La musique, dominée par la réforme grégorienne depuis longtemps, cherchait, elle aussi, à manifester l'esprit de l'époque. Elle était enseignée comme une expérience pratique à la suite des théories. Entouré du drame liturgique exprimé par la grande cathédrale, les bas-reliefs et les scènes sculptées, les couleurs des vitraux et la lumière qui éclairait pendant les cérémonies quotidiennes, le fidèle pouvait compléter son expérience chrétienne par l'apport de la sensibilité de la musique. Nous suivrons brièvement l'histoire de la musique chrétienne pour comprendre la tradition qui changea à la fin du XIIe siècle. Le chant grégorien était exécuté en langue latine par des chanteurs capables de rendre une vocalise jubilatoire, un alleluia par exemple, légère et souple. La hiérarchie de l'Eglise imposait un strict principe d'interprétation qui était accepté par les peuples réunis sous un seul Dieu et un seul suzerain, tel que Charlemagne. La liberté de l'exécution vocale se trouvait dans la tonalité plaintive ou joyeuse et était difficile à réussir. Ces chants font penser à la musique orientale et il est certain que l'origine du genre remonte à Byzance. Au XIIe siècle, toujours influencé par la tradition grégorienne, les églises se remplirent de sons nouveaux, exaltants et précieux. La musique devint sensiblement plus mélodique et s'approcha petit à petit de la polyphonie, laissant entrer des influences populaires et folkloriques qui auraient fait frémir les pères du VIIe siècle, alors qu'elles s'accordent parfaitement avec l'esprit du XIIe siècle. Le schéma «organum-déchant-motet» présenté par Emile Vuillermoz dans son Histoire de la Musique nous décrit le développement progressif de la polyphonie. [...]

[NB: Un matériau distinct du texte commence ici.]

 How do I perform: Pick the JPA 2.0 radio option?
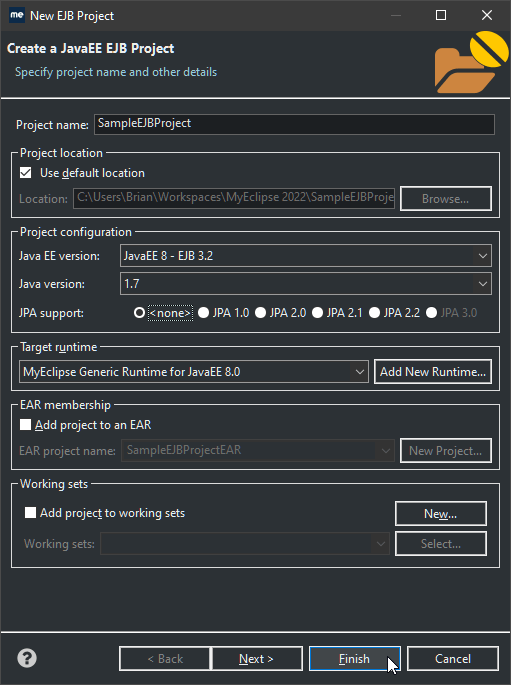(260, 313)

Comme dans la Cène de Chartres, c'est le motet qui nous apporte le maximum d'éléments nouveaux et qui nous donne un exemple de la complexité atteinte par l'intelligence et le goût du siècle. Tout en présentant quatre thèmes différents, liés à la base par la musique et se reposant toujours sur la liturgie, cet ensemble musical est encore un exemple de la difficulté recherchée par ses compositeurs. Tous les aspects de la vie du siècle - religion, chevalerie, amour, et synthèse intellectuelle y sont réunis. La musique donne un apport phonique au mouvement et participe à la «renaissance». [...]

Dans le domaine de la littérature, qui s'accroît considérablement au XIIe siècle, le processus d'évolution est identique aux précédents. Nous appelons «littérature» non seulement tout ce qui a été écrit par les poètes, les romanciers, les historiens et les chroniqueurs, mais aussi les légendes qui ne nous sont parvenues que partiellement à travers certains écrits. Quel que soit le genre, le développement suit une ligne précise. Elle commence par l'épopée et progresse jusqu'à la poésie des troubadours et au roman courtois. [...]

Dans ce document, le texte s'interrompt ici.